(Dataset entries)
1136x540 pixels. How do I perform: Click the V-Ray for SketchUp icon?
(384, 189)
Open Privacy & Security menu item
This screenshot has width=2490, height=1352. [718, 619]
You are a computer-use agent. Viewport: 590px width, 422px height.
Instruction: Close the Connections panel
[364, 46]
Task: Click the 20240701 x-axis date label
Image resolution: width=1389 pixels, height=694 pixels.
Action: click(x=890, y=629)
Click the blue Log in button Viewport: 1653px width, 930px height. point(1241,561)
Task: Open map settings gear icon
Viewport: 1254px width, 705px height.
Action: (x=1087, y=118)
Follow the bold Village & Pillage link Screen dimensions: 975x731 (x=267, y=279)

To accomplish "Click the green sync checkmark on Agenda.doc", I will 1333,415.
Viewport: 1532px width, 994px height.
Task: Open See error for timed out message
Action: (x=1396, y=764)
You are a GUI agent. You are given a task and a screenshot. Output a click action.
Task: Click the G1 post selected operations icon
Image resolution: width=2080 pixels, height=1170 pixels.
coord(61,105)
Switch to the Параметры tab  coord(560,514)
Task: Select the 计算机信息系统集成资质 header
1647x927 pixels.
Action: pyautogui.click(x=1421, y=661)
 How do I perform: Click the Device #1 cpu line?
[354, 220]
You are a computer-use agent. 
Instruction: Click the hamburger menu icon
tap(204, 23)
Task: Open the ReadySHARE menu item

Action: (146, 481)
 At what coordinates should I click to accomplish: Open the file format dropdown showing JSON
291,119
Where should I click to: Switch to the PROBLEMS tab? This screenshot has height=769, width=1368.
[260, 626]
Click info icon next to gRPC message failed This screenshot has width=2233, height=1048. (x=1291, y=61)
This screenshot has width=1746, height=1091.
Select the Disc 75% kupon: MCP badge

**Work to be completed:** Show every line of the records above that contains the word "computer".

**Result:**
You are a computer-use agent. Viewport: 590px width, 422px height.
You are a computer-use agent. 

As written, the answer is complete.